Le pétrolier « Aïn Aker » a accosté mardi dernier au port de Tripoli, apportant avec lui une cargaison de pétrole algérien destinée à atténuer la crise énergétique qui frappe le Liban. Cette aide, présentée comme un geste de solidarité, soulève pourtant de nombreuses interrogations au sein du pays du cèdre.
La livraison de 30 000 tonnes de fuel, censée soulager le secteur électrique libanais en proie à de graves difficultés, ne sera pas directement acheminée vers les centrales. Le ministère libanais de l’Énergie et de l’Eau a pris la décision de la mettre aux enchères, le carburant s’avérant incompatible avec les installations locales. Cette situation inattendue met en lumière les complexités sous-jacentes de cette aide algérienne.

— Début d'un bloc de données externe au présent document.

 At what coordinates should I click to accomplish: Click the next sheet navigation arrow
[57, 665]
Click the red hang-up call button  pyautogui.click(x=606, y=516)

Les experts libanais, tout en reconnaissant l’importance de l’intervention algérienne pour soutenir le secteur énergétique, expriment leurs réserves. Marwan Abdullah, directeur exécutif de l’Association pour la Durabilité du Pétrole et de l’Énergie au Liban, évoque la possibilité d’un accord tacite. Il suggère que cette aide pourrait être conditionnée à l’abandon par le Liban de son action en justice contre Sonatrach, la compagnie pétrolière algérienne, impliquée dans une affaire de carburant frelaté en 2020.
Cette transaction ravive le souvenir d’un contentieux qui avait conduit à l’interruption des livraisons de carburant algérien au Liban fin 2020. La justice libanaise avait alors condamné 12 personnes pour des accusations de manquements professionnels, pots-de-vin et falsifications de rapports, une affaire dans laquelle l’Algérie nie toute implication.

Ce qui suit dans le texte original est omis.